• YOUR TASK:
Beginning with the line that contains "تحميل تحديث ببجي 3.5", extract each line through the end of the listing below, with no additions or omissions.

=====

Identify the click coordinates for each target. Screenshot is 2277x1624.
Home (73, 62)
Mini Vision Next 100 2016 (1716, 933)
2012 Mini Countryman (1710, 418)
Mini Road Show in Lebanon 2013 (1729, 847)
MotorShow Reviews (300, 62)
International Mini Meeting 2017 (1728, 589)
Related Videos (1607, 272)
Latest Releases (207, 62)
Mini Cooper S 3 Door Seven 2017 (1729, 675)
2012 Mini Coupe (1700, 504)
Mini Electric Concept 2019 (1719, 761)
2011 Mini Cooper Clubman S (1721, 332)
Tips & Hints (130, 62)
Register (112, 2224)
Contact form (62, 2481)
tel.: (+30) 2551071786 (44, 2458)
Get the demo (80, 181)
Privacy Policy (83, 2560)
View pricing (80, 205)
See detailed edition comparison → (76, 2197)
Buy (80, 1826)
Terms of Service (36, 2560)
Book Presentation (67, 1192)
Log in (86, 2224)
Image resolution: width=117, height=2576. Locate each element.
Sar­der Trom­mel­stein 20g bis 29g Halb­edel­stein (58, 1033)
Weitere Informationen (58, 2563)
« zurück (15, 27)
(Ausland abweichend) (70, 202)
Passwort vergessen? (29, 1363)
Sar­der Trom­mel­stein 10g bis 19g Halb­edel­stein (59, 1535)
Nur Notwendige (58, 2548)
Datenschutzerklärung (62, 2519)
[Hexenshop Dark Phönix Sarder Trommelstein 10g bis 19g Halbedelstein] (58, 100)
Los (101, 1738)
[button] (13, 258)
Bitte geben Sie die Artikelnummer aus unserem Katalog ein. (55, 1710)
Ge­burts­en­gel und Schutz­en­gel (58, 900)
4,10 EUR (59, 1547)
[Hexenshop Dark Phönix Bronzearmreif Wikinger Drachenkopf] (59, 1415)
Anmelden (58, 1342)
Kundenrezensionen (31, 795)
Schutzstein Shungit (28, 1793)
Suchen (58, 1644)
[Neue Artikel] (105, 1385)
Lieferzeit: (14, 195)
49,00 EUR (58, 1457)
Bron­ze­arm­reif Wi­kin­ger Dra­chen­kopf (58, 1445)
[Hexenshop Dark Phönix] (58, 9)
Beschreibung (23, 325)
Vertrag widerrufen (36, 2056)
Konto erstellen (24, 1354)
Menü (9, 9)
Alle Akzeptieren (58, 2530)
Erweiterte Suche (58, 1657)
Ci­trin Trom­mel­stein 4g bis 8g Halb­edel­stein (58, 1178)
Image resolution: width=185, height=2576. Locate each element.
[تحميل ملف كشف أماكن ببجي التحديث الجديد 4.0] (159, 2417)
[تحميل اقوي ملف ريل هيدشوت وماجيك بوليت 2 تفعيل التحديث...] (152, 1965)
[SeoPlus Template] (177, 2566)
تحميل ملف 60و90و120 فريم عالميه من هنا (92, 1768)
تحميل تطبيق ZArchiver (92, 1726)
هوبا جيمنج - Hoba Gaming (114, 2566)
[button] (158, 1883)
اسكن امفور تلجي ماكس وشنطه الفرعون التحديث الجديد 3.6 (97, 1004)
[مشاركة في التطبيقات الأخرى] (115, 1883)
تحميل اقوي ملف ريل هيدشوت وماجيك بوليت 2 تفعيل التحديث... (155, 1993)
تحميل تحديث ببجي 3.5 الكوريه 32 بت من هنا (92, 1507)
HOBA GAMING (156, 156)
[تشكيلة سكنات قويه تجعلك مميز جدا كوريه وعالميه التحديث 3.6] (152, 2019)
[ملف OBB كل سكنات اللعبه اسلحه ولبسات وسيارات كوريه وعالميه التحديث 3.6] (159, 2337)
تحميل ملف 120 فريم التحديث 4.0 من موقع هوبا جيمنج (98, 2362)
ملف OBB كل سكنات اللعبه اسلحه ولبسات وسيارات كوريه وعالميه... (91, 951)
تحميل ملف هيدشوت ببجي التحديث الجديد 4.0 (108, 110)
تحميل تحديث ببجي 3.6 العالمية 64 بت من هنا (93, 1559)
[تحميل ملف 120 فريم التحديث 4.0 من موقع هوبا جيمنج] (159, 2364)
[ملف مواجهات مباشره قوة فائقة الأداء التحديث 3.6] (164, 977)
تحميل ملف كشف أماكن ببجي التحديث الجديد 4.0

=====

• RESULT OF THIS TASK:
تحميل تحديث ببجي 3.5 الكوريه 32 بت من هنا (92, 1507)
HOBA GAMING (156, 156)
[تشكيلة سكنات قويه تجعلك مميز جدا كوريه وعالميه التحديث 3.6] (152, 2019)
[ملف OBB كل سكنات اللعبه اسلحه ولبسات وسيارات كوريه وعالميه التحديث 3.6] (159, 2337)
تحميل ملف 120 فريم التحديث 4.0 من موقع هوبا جيمنج (98, 2362)
ملف OBB كل سكنات اللعبه اسلحه ولبسات وسيارات كوريه وعالميه... (91, 951)
تحميل ملف هيدشوت ببجي التحديث الجديد 4.0 (108, 110)
تحميل تحديث ببجي 3.6 العالمية 64 بت من هنا (93, 1559)
[تحميل ملف 120 فريم التحديث 4.0 من موقع هوبا جيمنج] (159, 2364)
[ملف مواجهات مباشره قوة فائقة الأداء التحديث 3.6] (164, 977)
تحميل ملف كشف أماكن ببجي التحديث الجديد 4.0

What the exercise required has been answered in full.